“Descubrí que el cachalote canta y yo soy Moby-Dick. Que el silencio empezaba desde un bosque, en medio de las flores barbitúricas”
Todo viaje tiene su partitura y Llámenme Ismael no es la excepción. A partir de una hoja en blanco, de un muro blanco… De una almohada y los secretos que la asfixian. De una sala de hospital como vientre de ballena… De una novela que emerge de lo profundo de mí y vuelca toda mi historia, decido abandonar mi nombre, empuñar el arpón y empezar el trayecto por ese coletazo que también da la poesía.
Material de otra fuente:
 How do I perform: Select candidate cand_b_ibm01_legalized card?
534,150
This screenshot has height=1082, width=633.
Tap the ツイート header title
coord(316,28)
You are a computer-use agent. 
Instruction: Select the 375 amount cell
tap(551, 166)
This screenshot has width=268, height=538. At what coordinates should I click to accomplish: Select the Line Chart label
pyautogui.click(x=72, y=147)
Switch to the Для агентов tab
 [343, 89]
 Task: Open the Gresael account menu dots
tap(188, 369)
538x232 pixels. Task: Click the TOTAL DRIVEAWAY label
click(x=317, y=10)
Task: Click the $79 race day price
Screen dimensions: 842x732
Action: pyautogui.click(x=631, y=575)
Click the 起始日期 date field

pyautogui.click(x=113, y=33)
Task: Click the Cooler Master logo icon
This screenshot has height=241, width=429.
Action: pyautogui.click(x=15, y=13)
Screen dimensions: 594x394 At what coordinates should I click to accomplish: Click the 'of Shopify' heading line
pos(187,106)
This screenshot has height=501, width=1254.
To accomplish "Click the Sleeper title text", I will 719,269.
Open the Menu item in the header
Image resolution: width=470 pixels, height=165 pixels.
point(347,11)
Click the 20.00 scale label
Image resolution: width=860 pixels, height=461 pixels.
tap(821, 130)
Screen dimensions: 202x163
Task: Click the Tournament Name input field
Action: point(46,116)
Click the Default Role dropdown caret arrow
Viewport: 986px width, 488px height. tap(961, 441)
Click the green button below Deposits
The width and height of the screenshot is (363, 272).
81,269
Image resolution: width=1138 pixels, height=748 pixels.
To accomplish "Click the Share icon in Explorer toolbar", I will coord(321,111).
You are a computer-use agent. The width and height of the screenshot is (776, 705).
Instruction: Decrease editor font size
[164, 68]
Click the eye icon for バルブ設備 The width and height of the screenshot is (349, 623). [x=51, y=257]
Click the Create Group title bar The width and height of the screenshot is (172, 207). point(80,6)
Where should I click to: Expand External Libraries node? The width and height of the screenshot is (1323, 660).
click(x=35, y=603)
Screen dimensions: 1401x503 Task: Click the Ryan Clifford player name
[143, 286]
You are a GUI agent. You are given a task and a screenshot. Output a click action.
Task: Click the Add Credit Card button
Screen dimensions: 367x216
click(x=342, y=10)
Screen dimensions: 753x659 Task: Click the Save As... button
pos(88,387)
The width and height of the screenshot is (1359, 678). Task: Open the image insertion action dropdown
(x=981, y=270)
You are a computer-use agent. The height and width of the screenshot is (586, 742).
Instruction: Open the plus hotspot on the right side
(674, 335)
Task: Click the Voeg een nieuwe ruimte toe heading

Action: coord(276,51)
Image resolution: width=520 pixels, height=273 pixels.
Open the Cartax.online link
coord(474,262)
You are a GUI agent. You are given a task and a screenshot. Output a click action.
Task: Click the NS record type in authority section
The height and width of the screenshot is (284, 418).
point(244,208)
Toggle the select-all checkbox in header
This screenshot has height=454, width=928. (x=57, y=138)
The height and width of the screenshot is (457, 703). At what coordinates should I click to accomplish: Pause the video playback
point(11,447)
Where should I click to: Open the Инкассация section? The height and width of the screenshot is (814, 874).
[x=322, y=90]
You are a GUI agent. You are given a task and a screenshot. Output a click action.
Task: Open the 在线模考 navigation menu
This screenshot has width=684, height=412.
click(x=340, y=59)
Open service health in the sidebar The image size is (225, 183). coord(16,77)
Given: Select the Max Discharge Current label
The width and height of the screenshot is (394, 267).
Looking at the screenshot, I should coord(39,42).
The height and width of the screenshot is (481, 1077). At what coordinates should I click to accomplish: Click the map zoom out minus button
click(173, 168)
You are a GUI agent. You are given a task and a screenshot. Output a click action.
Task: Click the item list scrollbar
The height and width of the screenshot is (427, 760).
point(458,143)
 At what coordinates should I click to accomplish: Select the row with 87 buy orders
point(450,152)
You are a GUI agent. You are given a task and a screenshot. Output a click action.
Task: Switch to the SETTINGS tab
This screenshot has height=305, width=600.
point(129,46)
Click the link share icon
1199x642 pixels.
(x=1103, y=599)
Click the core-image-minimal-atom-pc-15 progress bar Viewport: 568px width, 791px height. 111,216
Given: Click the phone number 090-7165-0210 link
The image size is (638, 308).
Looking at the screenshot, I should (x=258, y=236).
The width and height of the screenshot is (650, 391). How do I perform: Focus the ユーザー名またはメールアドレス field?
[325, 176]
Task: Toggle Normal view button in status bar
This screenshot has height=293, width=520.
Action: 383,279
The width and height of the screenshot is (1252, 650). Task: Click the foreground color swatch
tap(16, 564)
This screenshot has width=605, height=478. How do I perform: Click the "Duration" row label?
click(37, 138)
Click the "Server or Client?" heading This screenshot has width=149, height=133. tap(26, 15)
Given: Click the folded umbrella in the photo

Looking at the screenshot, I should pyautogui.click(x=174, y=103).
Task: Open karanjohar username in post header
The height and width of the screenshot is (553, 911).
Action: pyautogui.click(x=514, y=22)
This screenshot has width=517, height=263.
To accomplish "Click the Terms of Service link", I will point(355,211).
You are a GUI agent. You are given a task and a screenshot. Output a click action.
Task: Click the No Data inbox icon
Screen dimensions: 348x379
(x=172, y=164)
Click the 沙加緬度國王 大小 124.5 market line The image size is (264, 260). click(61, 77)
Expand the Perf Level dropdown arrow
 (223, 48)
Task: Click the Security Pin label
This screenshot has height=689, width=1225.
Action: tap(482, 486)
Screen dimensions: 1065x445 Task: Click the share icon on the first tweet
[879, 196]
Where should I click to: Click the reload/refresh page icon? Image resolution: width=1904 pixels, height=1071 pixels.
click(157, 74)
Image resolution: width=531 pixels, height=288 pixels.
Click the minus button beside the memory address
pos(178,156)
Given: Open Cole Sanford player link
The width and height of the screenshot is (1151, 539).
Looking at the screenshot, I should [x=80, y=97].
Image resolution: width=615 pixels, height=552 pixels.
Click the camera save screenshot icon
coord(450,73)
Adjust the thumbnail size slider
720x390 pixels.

Siempre es la muerte tan blanca. Y son los hombres su blanco. Llámenme Ismael, pero también Herman Melville, Héctor Viel Temperley, Walt Whitman, Piedad Bonnett, Antonio Cisneros, Eduardo Lizalde, Margaret Atwood y Manuel Mujica Lainez, porque juntos navegamos en este buque Rosetto, por el pabellón Natucket, hacia el poema sin mar.
“Todo a partir de un grano”, lo escribí en un principio, sin saber el destino que surcaba con esos mismos ojos de Guillermo Fernández, a quien dedico esta obra. Porque vino la muerte, la trajeron, se la encimaron a nuestro traductor de Eros Alesi, quien unas semanas antes escuchaba morir a Jessye Norman como Isolde y a quien tuve de “Espejo en el espejo” en la escritura. Guillermo dejó un Arca, un modo generoso de navegar el mundo. Yo no pretendo más que hundir mi propio barco para poder salvarme. Escucho a Pärt, entonces. Y empieza el golpe/ teo. La caí/ da. Esta manera de chocar con las olas (quise decir la almohada) y contra el pavimento (quiero decir los muros) que entraña un nuevo libro: Pärt/ir.
Todo sin aspavientos, pues la grandilocuencia existe lo mismo en el hip hop que en la ópera cómica. Intenté departir con mis difuntos (fallecidos o no) con la brazada lenta de no saber de crawl. No podría de muertito, como hacen los más jóvenes o aquellos que prefieren el nado sincronizado con sus propios amigos, así que me lancé como hago siempre: de cabeza, apretando los ojos y las vértebras (en este caso seis, pues en los cachalotes se encuentran dos pegadas) que en sesenta momentos, o minutos, marcarían la embestida, el hundimiento, la profundización hacia ese ningún sitio seguro del poema.
Pero todo tiene sus consecuencias, sus anclajes. Descubrí que el cachalote canta y yo soy Moby-Dick. Que el silencio empezaba desde un bosque, en medio de las flores barbitúricas que tomé en ese Manicomio de Maurizio Medo y, sin embargo, vienen de más atrás. Desde Des(as)cendencia aparecían ballenas en mis versos. En Terramar se volvieron dragones en lucha con los barcos. Por qué vuelven ahora, no lo sé. Desconozco si, como dice José Javier Villarreal, con Llámenme Ismael se cierra el ciclo que iniciara Voluntad de la luz con un pequeño grano de mostaza. En la historia contada por Buda, los granos de mostaza en la mano de una madre que ha perdido a su hijo representan la muerte de los hijos de otras madres, la tragedia común. Para mí es el inicio de otra búsqueda, otro hijo y otros nombres, que parten de Nantucket y llegan a Rosetto. Que salen de mis ojos y vuelven al lector, si no naufragan, para sentir lo mismo que tenemos los humanos y compartir un duelo. Para decirlo pronto. Para decirlo todo.